Reproduce each line of the following data exactly as it appears, with no changes.
[START OF Given entries]
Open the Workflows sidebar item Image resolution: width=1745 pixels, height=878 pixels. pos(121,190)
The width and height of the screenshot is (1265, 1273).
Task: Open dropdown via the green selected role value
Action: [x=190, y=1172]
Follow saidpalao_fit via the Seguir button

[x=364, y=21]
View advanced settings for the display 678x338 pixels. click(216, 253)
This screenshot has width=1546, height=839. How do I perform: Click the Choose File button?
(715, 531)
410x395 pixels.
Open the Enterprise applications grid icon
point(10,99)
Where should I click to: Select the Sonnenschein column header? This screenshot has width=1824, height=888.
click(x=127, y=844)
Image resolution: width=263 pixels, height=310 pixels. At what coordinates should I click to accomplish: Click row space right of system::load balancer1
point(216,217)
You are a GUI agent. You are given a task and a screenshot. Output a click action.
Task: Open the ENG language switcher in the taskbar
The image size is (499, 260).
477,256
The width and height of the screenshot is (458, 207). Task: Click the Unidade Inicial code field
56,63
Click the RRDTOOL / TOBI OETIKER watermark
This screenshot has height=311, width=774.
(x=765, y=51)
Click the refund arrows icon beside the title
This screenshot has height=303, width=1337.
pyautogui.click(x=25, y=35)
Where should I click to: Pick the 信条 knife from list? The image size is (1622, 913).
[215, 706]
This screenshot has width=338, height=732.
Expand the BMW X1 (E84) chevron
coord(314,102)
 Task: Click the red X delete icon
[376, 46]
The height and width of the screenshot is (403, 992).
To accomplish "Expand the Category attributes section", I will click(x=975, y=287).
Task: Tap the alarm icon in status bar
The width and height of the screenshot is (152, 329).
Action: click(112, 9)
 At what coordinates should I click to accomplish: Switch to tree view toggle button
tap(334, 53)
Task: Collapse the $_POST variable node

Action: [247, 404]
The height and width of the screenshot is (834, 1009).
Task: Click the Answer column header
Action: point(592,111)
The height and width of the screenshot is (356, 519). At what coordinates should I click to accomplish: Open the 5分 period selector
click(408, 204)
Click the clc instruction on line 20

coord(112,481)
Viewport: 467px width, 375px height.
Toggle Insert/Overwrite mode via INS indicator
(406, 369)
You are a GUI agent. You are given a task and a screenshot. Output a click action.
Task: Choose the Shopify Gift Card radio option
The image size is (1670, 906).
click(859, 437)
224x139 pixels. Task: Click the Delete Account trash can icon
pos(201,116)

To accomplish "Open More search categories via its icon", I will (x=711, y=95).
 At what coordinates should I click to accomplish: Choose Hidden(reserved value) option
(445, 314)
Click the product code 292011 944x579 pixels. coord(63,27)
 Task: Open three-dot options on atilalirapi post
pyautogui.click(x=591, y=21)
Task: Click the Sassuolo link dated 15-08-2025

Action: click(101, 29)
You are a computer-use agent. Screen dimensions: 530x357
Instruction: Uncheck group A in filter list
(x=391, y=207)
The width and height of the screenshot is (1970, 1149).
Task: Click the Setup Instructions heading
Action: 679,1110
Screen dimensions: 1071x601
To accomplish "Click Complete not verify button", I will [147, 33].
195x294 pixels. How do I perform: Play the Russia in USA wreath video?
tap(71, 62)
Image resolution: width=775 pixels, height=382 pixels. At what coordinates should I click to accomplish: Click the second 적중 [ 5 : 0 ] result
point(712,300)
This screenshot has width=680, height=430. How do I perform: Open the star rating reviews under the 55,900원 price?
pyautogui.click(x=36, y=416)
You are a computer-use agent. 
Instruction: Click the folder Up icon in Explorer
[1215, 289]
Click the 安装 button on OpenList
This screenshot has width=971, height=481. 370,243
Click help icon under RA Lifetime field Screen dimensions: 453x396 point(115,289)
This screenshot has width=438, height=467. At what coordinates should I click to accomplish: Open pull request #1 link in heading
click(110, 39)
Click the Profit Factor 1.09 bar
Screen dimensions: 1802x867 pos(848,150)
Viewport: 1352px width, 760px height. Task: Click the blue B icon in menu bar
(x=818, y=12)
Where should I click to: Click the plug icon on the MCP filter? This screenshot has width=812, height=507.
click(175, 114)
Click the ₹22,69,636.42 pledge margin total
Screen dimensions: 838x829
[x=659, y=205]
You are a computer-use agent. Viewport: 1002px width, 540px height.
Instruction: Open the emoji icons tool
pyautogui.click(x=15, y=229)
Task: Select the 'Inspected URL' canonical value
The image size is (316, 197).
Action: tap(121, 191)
[END OF Given entries]
> **The reply**:
Open the Workflows sidebar item Image resolution: width=1745 pixels, height=878 pixels. pos(121,190)
The width and height of the screenshot is (1265, 1273).
Task: Open dropdown via the green selected role value
Action: [x=190, y=1172]
Follow saidpalao_fit via the Seguir button

[x=364, y=21]
View advanced settings for the display 678x338 pixels. click(216, 253)
This screenshot has width=1546, height=839. How do I perform: Click the Choose File button?
(715, 531)
410x395 pixels.
Open the Enterprise applications grid icon
point(10,99)
Where should I click to: Select the Sonnenschein column header? This screenshot has width=1824, height=888.
click(x=127, y=844)
Image resolution: width=263 pixels, height=310 pixels. At what coordinates should I click to accomplish: Click row space right of system::load balancer1
point(216,217)
You are a GUI agent. You are given a task and a screenshot. Output a click action.
Task: Open the ENG language switcher in the taskbar
The image size is (499, 260).
477,256
The width and height of the screenshot is (458, 207). Task: Click the Unidade Inicial code field
56,63
Click the RRDTOOL / TOBI OETIKER watermark
This screenshot has height=311, width=774.
(x=765, y=51)
Click the refund arrows icon beside the title
This screenshot has height=303, width=1337.
pyautogui.click(x=25, y=35)
Where should I click to: Pick the 信条 knife from list? The image size is (1622, 913).
[215, 706]
This screenshot has width=338, height=732.
Expand the BMW X1 (E84) chevron
coord(314,102)
 Task: Click the red X delete icon
[376, 46]
The height and width of the screenshot is (403, 992).
To accomplish "Expand the Category attributes section", I will click(x=975, y=287).
Task: Tap the alarm icon in status bar
The width and height of the screenshot is (152, 329).
Action: click(112, 9)
 At what coordinates should I click to accomplish: Switch to tree view toggle button
tap(334, 53)
Task: Collapse the $_POST variable node

Action: [247, 404]
The height and width of the screenshot is (834, 1009).
Task: Click the Answer column header
Action: point(592,111)
The height and width of the screenshot is (356, 519). At what coordinates should I click to accomplish: Open the 5分 period selector
click(408, 204)
Click the clc instruction on line 20

coord(112,481)
Viewport: 467px width, 375px height.
Toggle Insert/Overwrite mode via INS indicator
(406, 369)
You are a GUI agent. You are given a task and a screenshot. Output a click action.
Task: Choose the Shopify Gift Card radio option
The image size is (1670, 906).
click(859, 437)
224x139 pixels. Task: Click the Delete Account trash can icon
pos(201,116)

To accomplish "Open More search categories via its icon", I will (x=711, y=95).
 At what coordinates should I click to accomplish: Choose Hidden(reserved value) option
(445, 314)
Click the product code 292011 944x579 pixels. coord(63,27)
 Task: Open three-dot options on atilalirapi post
pyautogui.click(x=591, y=21)
Task: Click the Sassuolo link dated 15-08-2025

Action: click(101, 29)
You are a computer-use agent. Screen dimensions: 530x357
Instruction: Uncheck group A in filter list
(x=391, y=207)
The width and height of the screenshot is (1970, 1149).
Task: Click the Setup Instructions heading
Action: 679,1110
Screen dimensions: 1071x601
To accomplish "Click Complete not verify button", I will [147, 33].
195x294 pixels. How do I perform: Play the Russia in USA wreath video?
tap(71, 62)
Image resolution: width=775 pixels, height=382 pixels. At what coordinates should I click to accomplish: Click the second 적중 [ 5 : 0 ] result
point(712,300)
This screenshot has width=680, height=430. How do I perform: Open the star rating reviews under the 55,900원 price?
pyautogui.click(x=36, y=416)
You are a computer-use agent. 
Instruction: Click the folder Up icon in Explorer
[1215, 289]
Click the 安装 button on OpenList
This screenshot has width=971, height=481. 370,243
Click help icon under RA Lifetime field Screen dimensions: 453x396 point(115,289)
This screenshot has width=438, height=467. At what coordinates should I click to accomplish: Open pull request #1 link in heading
click(110, 39)
Click the Profit Factor 1.09 bar
Screen dimensions: 1802x867 pos(848,150)
Viewport: 1352px width, 760px height. Task: Click the blue B icon in menu bar
(x=818, y=12)
Where should I click to: Click the plug icon on the MCP filter? This screenshot has width=812, height=507.
click(175, 114)
Click the ₹22,69,636.42 pledge margin total
Screen dimensions: 838x829
[x=659, y=205]
You are a computer-use agent. Viewport: 1002px width, 540px height.
Instruction: Open the emoji icons tool
pyautogui.click(x=15, y=229)
Task: Select the 'Inspected URL' canonical value
The image size is (316, 197).
Action: tap(121, 191)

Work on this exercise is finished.